In this scenario the Japanese are trying to block an Australian advance. The Australians have decent morale at 8/8, a major upgrade, and outnumber the Japanese by over 50%. The Japanese, however, are hidden. Hidden scenarios are tough to run solitaire, but it’s important for the Japanese force. Victory points are awarded for steps and trail/village hexes under control.
The Japanese set up primarily in and around the village, with some flankers to the north. The Aussies come in from the west on a wide line. Most of the Japanese are located at range 1, and deliver devastating opfire. One Japanese position is not found, and the Australians pay for that failure. Despite large numbers, the advance against the Japanese is hindered by casualties and disruptions/demoralizations. The Japanese jump into a couple of assaults to try and take advantage of the roughed up Australians, but overall steps are running almost equal. The approximate one for one swap in steps is horrid for the Japanese with their smaller numbers.
But the shaken condition of the Australians begins to tell. Flanking forces are slowed to a crawl, while the Australian center is completely halted.

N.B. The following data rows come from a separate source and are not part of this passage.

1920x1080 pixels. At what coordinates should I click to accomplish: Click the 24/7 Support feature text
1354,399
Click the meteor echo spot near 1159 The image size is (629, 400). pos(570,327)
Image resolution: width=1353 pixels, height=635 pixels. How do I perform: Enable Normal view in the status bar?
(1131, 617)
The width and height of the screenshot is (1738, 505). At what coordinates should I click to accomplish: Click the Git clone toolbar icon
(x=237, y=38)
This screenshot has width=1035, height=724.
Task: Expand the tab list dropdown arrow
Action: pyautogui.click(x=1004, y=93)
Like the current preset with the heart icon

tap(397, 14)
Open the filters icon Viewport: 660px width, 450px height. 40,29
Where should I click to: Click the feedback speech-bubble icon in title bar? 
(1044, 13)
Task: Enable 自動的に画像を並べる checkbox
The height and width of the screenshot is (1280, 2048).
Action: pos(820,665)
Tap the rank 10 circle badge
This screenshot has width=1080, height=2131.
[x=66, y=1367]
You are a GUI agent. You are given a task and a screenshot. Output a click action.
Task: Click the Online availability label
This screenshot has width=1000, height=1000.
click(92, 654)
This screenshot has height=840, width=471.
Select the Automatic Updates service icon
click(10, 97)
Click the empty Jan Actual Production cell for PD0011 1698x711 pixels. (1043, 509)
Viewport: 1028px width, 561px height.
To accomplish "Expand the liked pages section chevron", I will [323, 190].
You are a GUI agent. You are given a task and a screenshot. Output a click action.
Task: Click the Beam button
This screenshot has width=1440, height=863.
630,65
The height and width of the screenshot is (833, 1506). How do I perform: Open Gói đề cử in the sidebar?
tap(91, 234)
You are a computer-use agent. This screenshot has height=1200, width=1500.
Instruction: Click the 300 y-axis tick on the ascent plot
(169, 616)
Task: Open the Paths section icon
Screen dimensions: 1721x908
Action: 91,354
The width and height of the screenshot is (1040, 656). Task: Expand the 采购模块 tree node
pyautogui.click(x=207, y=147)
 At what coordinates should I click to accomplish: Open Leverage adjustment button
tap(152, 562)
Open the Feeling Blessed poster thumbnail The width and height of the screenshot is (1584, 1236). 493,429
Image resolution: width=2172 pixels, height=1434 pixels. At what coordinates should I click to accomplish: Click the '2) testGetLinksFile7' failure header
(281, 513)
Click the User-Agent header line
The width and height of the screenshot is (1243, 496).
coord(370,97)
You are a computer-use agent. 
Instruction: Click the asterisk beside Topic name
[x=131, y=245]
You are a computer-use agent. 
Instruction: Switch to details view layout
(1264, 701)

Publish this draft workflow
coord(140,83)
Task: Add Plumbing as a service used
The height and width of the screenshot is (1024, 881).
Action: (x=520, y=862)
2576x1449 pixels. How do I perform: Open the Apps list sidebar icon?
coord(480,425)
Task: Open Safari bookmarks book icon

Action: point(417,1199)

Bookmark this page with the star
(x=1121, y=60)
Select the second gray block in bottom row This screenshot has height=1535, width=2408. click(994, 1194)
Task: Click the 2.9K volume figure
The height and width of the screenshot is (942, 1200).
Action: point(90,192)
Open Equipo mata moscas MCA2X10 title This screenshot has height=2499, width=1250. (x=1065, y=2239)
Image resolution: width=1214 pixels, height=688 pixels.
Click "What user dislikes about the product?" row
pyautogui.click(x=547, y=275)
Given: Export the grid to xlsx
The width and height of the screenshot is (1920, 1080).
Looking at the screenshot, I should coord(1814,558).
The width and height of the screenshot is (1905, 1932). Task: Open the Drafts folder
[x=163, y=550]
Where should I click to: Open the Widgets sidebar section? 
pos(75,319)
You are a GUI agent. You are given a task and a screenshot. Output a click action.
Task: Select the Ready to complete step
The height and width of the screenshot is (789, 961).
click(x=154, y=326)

Some flankers get around the Japanese and attempt to pick up some trail hexes, but Japanese troops that had fled earlier begin to recover, blocking the trail from the east while the Japanese hold to the west. The Aussies get some hexes, but not nearly enough to make up for the increasing losses.
Australian casualties are too many as the Japanese begin to score steps against shaken Aussie troops. The Japanese end up ahead on points both in casualties and trail hexes. With a final score of 37 to 16 the Japanese win a major victory.
I rated this one a 3. It was nice to finally have decent Australian morale, but the burden of attack against hidden Japanese troops was just too much. Japanese casualties petered off, while Aussie casualties continued to grow. The jungles slowed down Australian advances as thoroughly as the Japanese defenders. The beginning seemed challenging for both sides, but as the scenario wore on, the Australians struggled more than the Japanese. Decent scenario, but not great.